··· TASK INPUT ···
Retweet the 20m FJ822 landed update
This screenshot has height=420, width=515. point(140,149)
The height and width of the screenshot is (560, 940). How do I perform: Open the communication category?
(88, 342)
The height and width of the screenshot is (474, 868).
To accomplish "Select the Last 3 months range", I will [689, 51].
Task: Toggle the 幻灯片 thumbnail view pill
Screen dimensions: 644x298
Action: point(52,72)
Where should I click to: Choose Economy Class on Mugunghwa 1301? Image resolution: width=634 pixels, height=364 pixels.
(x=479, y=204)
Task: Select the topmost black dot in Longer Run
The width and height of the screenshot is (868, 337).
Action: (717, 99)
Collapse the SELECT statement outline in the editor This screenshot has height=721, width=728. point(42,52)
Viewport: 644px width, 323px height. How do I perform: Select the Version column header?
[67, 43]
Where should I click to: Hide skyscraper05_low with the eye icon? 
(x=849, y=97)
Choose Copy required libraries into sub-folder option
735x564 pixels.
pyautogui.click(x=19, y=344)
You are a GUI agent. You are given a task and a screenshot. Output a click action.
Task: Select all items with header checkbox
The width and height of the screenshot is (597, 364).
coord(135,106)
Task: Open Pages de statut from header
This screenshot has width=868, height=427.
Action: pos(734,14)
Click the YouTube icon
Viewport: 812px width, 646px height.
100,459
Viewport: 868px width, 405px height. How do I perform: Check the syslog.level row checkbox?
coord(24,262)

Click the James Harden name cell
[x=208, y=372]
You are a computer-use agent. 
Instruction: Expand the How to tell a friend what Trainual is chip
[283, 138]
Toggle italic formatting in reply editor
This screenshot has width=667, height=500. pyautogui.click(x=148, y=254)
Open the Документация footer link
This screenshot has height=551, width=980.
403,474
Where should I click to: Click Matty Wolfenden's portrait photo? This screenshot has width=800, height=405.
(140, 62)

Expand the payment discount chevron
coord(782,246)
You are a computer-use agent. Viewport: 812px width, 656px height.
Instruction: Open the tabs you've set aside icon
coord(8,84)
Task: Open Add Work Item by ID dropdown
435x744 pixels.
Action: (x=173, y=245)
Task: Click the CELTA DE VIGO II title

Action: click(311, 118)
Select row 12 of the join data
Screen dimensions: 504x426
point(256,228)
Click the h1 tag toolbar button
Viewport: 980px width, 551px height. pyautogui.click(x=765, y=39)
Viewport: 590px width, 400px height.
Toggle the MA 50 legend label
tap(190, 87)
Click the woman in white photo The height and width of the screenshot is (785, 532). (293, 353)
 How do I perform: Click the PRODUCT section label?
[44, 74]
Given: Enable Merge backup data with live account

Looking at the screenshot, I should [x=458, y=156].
···
Within the data above, find the lines that contain the word "computer" and copy each of them.

You are a computer-use agent. 
You are a computer-use agent. Viewport: 812px width, 656px height.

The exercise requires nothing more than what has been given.